Oficiais militares, delegados de polícia
Até dezembro: R$ 22,22; A partir de janeiro: R$ 32,83

Subtenentes, sargentos militares e escrivães de polícia
Até dezembro: R$ 21,66; A partir de janeiro: R$ 31,98

Cabos, soldados e investigadores de polícia
Até dezembro: R$ 20,30; A partir de janeiro: R$30
 
Finais de semana:
 

Oficiais militares, delegados de polícia
Até dezembro: R$ 26,66; A partir de janeiro: R$ 39,41

Subtenentes, sargentos militares e escrivães de polícia
Até dezembro: R$ 24,37; A partir de janeiro: R$ 36

Cabos, soldados e investigadores de polícia
Até dezembro: R$ 23,01; A partir de janeiro: R$33,99
 
Segundo Pinheiro, atualmente há 1.392 agentes de segurança inscritos no programa, que foi, inclusive, um projeto de Emanuel enquanto era deputado estadual. A valorização da hora trabalhada foi uma promessa feita pelo prefeito em sua campanha de reeleição.

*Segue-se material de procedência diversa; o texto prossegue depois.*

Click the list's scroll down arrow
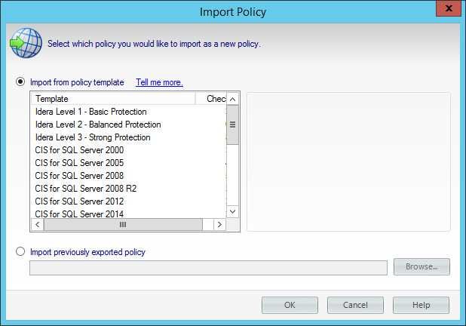Screen dimensions: 466x326 click(x=232, y=212)
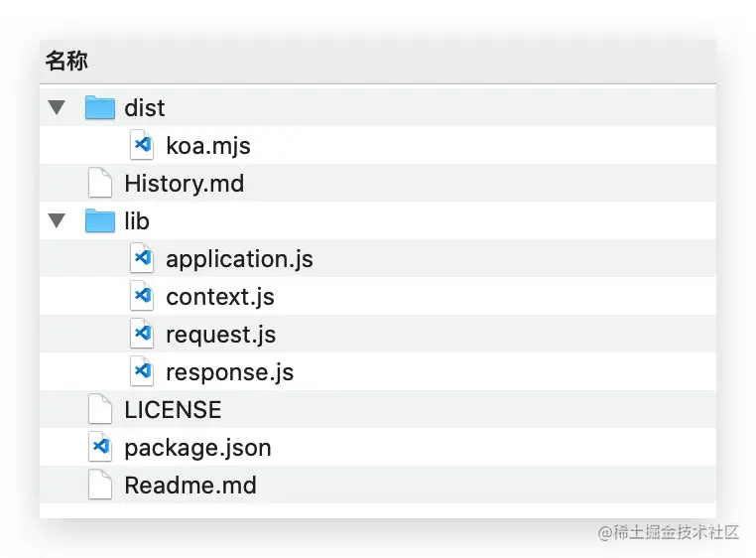Click the package.json file icon

click(100, 447)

Para o gestor, o programa é um “ganha-ganha”, pois ajuda na renda dos agentes e mantém a segurança nas ruas da capital. “No momento em que um policial militar está de folga, para melhorar sua renda ele vai acabar fazendo a segurança de um casamento, de uma boate, um aniversário, porque ele precisa melhorar sua renda. Se eu busco esse policial militar para se inscrever para uma atividade delegada, no horário de folga dele ele vai continuar nas ruas em Cuiabá, então eu aumento a segurança nas ruas de Cuiabá, porque ele vai trabalhar com a viatura, armado, fardado, só que ele é pago por hora trabalhada pela Prefeitura da capital, e com isso eu não tiro o efetivo das ruas”, disse.